_Übungstext_:

Mit Problemen sind dabei nicht nur technische Herausforderungen gemeint. Probleme sind auch – ganz biologisch betrachtet – Hunger, Durst oder auch Fortpflanzung. Um diese Probleme zu lösen, wird der Mensch kreativ. Er sucht sich Arbeit, um das Problem nach Hunger und Durst zu lösen. Er entwickelt eine Identität, um als Partner Anerkennung zu finden.

Wenn die kreativen Einsätze eines Menschen zur Lösung eines Problems nicht erfolgreich sind, dann kommt die Enttäuschung. Der Mensch war von seinem kreativen Einfall überzeugt, dass dieser das Problem lösen wird. Der Mensch muss sich mit seiner Kreativität täuschen, um nicht im problematischen Zustand zu verharren.

Kreativität als Täuschungsmanöver

Kreativität ist demnach ein Täuschungsmanöver. Bei erfolgreicher Überwindung des Problems ist diese Täuschung geglückt. Sie bleibt allerdings eine Täuschung, auch, wenn am Ende der Erfolg steht. Menschen, die sich dem Täuschungsmanöver bewusst sind, sind kritisch. Und das unabhängig von Erfolg oder Misserfolg der Täuschung.

Ebenfalls nicht negativ betrachte ich das Scheitern bei der Problemlösung. Wenn der kreative Einfall nicht zum Erfolg führt, wird der Mensch seines Täuschungsversuchs bewusst. Es kommt zu einer Ent-Täuschung. Ich stelle fest, dass nur das Aufdecken der Täuschung einen Erkenntnisgewinn hervorbringt.

Wenn die Täuschung zum Erfolg führt, dann wird dieses Manöver – ohne Kritik – nicht mehr hinterfragt. Was man aber wissen muss, ist, dass dieser Erfolg nur eine Fortführung der Begegnungsfähigkeit mit der Unendlichkeit bedeutet.

Kritikfähigkeit

Eingeschränktes Bewusstsein, fehlende Kritikfähigkeit oder aus Angst vor Unendlichkeit – letztendlich die Angst vor dem Tod – lassen den Menschen denken, dass es keine Täuschung bei der Problemlösung gegeben hat. Wer hier an negative Theologie denkt, hat durchaus ein gutes Verständnis von meinen Ausführungen.

Ein Mensch mit wenig selbstkritischem Bewusstsein will seine Täuschung aufrechthalten. Denn die Täuschung ermöglicht ihm das Sein im Jetzt und schiebt die Unendlichkeit und damit auch die Angst vor dem Tod weit von sich.

_Gespeicherte Einträge_:

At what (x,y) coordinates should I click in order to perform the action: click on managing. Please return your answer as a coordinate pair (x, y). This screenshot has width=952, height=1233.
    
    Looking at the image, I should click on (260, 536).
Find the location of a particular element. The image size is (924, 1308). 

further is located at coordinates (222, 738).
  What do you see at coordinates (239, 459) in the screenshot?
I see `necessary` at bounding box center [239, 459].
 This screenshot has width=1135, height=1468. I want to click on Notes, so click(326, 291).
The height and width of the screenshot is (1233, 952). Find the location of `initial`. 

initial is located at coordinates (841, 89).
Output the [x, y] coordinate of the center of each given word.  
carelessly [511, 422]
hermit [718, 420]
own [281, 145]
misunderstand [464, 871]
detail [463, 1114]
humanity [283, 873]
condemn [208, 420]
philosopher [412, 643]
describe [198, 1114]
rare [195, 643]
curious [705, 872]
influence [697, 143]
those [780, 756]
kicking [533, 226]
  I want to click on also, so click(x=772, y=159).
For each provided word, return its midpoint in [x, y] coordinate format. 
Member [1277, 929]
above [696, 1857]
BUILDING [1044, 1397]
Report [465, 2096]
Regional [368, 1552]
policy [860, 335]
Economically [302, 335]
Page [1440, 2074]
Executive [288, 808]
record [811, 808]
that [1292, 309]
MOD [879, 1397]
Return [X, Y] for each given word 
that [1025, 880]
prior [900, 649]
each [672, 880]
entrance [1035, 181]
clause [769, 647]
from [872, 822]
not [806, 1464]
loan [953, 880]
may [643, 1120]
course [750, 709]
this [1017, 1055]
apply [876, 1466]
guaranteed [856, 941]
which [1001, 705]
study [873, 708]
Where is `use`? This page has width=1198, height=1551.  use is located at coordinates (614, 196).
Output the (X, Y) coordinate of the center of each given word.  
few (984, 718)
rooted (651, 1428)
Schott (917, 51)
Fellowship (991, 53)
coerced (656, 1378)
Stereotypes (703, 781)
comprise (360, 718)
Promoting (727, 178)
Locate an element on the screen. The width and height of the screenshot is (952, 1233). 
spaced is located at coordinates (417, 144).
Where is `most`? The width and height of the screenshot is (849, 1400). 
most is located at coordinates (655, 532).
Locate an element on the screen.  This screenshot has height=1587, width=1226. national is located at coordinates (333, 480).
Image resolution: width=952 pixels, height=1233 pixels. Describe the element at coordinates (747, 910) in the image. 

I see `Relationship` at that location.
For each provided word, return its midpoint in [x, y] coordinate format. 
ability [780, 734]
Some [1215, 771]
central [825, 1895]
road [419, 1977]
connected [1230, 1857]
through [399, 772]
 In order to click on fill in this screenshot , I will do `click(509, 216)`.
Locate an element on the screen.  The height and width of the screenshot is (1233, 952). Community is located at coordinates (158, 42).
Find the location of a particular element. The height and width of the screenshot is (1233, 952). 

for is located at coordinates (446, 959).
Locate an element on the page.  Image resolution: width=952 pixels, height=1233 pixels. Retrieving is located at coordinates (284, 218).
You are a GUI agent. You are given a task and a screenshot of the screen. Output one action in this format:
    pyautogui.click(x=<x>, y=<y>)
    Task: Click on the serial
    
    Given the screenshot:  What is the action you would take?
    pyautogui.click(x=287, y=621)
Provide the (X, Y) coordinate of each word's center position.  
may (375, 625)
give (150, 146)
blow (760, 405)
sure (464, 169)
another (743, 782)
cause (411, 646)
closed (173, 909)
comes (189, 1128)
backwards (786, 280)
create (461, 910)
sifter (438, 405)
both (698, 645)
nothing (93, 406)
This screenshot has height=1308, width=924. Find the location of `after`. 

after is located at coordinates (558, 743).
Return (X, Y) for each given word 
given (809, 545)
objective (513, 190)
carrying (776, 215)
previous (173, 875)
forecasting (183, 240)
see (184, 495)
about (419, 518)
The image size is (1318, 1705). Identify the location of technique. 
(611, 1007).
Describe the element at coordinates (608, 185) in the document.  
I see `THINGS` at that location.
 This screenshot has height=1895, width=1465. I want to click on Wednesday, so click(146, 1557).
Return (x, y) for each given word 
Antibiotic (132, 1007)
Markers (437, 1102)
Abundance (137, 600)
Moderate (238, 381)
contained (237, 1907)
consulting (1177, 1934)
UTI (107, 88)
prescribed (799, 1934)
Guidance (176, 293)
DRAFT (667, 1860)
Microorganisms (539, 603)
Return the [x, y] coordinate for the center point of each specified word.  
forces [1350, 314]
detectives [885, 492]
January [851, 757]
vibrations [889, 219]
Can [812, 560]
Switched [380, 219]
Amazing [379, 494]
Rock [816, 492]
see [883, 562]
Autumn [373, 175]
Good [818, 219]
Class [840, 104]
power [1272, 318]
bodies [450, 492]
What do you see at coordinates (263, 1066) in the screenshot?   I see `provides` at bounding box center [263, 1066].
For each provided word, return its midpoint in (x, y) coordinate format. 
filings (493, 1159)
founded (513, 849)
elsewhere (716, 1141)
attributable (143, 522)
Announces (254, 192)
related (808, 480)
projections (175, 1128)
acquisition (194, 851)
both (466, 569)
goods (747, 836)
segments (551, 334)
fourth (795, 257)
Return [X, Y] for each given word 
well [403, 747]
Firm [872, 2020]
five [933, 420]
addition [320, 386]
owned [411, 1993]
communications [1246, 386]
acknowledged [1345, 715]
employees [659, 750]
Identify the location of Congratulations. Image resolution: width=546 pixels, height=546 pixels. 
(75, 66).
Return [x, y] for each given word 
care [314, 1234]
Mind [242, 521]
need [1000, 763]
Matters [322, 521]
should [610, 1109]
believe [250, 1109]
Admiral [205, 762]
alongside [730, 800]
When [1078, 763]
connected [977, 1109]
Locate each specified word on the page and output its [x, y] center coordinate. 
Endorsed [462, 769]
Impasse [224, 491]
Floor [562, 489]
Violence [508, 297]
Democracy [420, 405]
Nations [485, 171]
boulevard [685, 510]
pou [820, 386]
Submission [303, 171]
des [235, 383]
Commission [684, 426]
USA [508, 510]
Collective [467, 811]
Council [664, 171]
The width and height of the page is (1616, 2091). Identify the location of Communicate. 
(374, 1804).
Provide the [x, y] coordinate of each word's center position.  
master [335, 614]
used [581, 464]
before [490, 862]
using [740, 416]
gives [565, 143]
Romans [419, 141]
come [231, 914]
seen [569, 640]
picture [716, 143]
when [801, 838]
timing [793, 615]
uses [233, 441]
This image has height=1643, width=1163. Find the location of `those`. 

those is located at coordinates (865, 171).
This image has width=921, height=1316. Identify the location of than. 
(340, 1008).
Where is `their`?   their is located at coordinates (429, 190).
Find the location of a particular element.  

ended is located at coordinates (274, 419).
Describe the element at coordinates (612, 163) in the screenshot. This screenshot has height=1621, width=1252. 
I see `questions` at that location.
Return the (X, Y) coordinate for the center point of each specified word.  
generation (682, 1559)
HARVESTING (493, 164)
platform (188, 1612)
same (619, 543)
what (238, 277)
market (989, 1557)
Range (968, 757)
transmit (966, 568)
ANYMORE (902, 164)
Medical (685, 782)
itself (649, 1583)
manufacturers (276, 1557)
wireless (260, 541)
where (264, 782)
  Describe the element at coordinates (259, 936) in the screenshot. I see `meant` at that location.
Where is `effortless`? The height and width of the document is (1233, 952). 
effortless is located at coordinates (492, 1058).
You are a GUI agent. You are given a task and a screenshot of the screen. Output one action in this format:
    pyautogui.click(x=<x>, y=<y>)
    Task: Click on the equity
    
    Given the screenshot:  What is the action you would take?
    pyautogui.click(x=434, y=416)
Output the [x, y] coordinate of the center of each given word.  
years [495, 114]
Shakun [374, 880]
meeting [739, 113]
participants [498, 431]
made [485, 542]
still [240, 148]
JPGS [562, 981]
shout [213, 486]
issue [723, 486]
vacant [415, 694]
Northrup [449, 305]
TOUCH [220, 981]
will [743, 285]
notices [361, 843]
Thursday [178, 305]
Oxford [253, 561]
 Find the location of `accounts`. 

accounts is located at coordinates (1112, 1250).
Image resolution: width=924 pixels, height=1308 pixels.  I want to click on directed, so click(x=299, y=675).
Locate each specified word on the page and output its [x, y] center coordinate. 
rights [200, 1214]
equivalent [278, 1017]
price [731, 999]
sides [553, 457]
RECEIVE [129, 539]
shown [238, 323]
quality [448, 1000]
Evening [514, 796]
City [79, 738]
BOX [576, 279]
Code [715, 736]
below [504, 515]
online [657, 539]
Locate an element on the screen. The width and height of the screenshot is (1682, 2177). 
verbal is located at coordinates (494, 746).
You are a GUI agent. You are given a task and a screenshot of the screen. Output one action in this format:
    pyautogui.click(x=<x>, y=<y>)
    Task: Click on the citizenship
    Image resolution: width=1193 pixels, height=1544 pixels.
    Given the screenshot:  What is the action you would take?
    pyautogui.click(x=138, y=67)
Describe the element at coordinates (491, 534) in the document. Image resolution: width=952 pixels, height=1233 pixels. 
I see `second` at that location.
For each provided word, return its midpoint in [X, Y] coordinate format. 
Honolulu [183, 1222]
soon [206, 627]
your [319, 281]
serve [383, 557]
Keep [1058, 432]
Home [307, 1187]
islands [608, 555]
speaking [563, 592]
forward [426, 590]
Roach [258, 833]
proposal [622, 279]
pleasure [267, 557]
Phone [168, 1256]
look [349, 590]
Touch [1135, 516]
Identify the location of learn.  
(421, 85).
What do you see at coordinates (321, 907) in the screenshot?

_Arbeitsanweisungen_:
a - Geben Sie den Abschnitt des Übungstexts über Kreativität wörtlich wieder: Beginnen Sie bei den Worten „Mit Problemen sind“ und hören Sie nach den Worten „Zustand zu verharren.“ auf.
b - Wie nennt der Übungstext über Kreativität das, wozu es kommt, wenn der Mensch sich seines Täuschungsversuchs bewusst wird?
c - Führen Sie den Übungstext über Kreativität als Täuschung im Anschluss an seinen letzten Satz fort.

_Lösungen_:
a -
Mit Problemen sind dabei nicht nur technische Herausforderungen gemeint. Probleme sind auch – ganz biologisch betrachtet – Hunger, Durst oder auch Fortpflanzung. Um diese Probleme zu lösen, wird der Mensch kreativ. Er sucht sich Arbeit, um das Problem nach Hunger und Durst zu lösen. Er entwickelt eine Identität, um als Partner Anerkennung zu finden.

Wenn die kreativen Einsätze eines Menschen zur Lösung eines Problems nicht erfolgreich sind, dann kommt die Enttäuschung. Der Mensch war von seinem kreativen Einfall überzeugt, dass dieser das Problem lösen wird. Der Mensch muss sich mit seiner Kreativität täuschen, um nicht im problematischen Zustand zu verharren.

b - Eine Ent-Täuschung.

c -
Philosophisch betrachtet ist für mich diese Haltung – Zustandserhaltung – ein erkenntnistheoretischer Betrug. Eine kreative Lösung für ein Problem bedeutet nämlich keinen Erkenntnisgewinn. Wie ich oben bereits beschrieben habe, kann die Erkenntnis nur durch die Ent-Täuschung eintreten, da bei Erfolg die Täuschung erhalten bleibt.

Die Enttäuschung ist die Offenbarung – der Erkenntnisgewinn – über die Unendlichkeit, also ein Moment, der es dem Menschen ermöglicht in der Unendlichkeit Zeit zu haben, also zu sein.

Glück

Kreative Menschen neigen zu Langeweile. Enttäuschte Menschen neigen zu Kritik, da sie Erfahrungen mit Täuschungen haben und diese durchschauen. Wenn eine Lösung – um in der Zeitlichkeit zu bestehen – gelingt, dann ist das mehr oder weniger Zufall. Der Mensch spricht von Glück.

Als kreativer und kritischer Mensch habe ich durch meine Erfahrungen mit meiner Kreativität und meinem kritischen Denken das Gefühl von fehlendem Glück über viele Jahre verinnerlicht. In der Mischung macht das für mich – zumindest in philosophischer Hinsicht – die Grundlage von Depression aus. Das fehlende Glück wird in meiner Depression aus der Erkenntnis von Täuschung und Enttäuschung im Bewusstsein als Sinnlosigkeit im Rückgriff auf meine Kreativität empfunden.

Allgemein kritisiere ich deshalb den Zustand, dass die Eigenverantwortlichkeit vor der gesamtgesellschaftlichen Verantwortung im Umgang mit Depressionen gestellt wird. Explizit betone ich aber das Ergreifen aller Chancen in der Eigenverantwortlichkeit im Umgang mit Depression.

Langeweile ist weder gut noch schlecht

Auch wenn die Übergänge von Langeweile, Depression und Enttäuschungen fließend sind, bin ich tendenziell dazu geneigt, Depressionen als eher negativ, Enttäuschungen als eher positiv und Langeweile als eher neutral einzuordnen.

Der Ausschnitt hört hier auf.